> **TASK**:
Read through the entries below and copy each line where "pixels" turns up.

[[ PROVIDED RECORDS, beginning ]]

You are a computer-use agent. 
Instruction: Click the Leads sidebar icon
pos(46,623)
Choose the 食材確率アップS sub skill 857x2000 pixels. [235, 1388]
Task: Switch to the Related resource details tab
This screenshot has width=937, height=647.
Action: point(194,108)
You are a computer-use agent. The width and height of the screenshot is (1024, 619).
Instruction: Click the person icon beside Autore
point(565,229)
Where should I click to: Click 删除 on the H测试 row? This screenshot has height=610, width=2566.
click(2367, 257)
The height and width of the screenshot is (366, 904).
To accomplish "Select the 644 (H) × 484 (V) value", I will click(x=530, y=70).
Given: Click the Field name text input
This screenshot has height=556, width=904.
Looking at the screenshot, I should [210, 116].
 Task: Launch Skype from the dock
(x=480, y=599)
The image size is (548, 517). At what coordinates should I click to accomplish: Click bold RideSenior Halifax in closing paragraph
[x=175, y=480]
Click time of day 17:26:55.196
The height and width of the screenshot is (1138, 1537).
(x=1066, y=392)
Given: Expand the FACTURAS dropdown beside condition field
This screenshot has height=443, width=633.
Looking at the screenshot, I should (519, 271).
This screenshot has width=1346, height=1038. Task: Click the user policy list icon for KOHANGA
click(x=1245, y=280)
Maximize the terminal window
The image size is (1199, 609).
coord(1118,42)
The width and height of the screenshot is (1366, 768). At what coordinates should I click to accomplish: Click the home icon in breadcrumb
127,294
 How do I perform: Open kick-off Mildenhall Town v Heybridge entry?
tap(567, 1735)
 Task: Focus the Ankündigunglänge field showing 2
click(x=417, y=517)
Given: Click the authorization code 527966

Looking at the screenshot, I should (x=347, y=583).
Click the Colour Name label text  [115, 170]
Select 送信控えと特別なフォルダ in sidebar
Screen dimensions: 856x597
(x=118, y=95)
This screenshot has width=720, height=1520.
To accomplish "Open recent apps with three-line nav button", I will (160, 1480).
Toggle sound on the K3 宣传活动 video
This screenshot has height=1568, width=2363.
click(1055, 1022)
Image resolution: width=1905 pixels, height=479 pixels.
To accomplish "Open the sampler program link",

[[ PROVIDED RECORDS, end ]]

> **COMPLETED EXERCISE**:
Choose the 食材確率アップS sub skill 857x2000 pixels. [235, 1388]
Image resolution: width=1905 pixels, height=479 pixels.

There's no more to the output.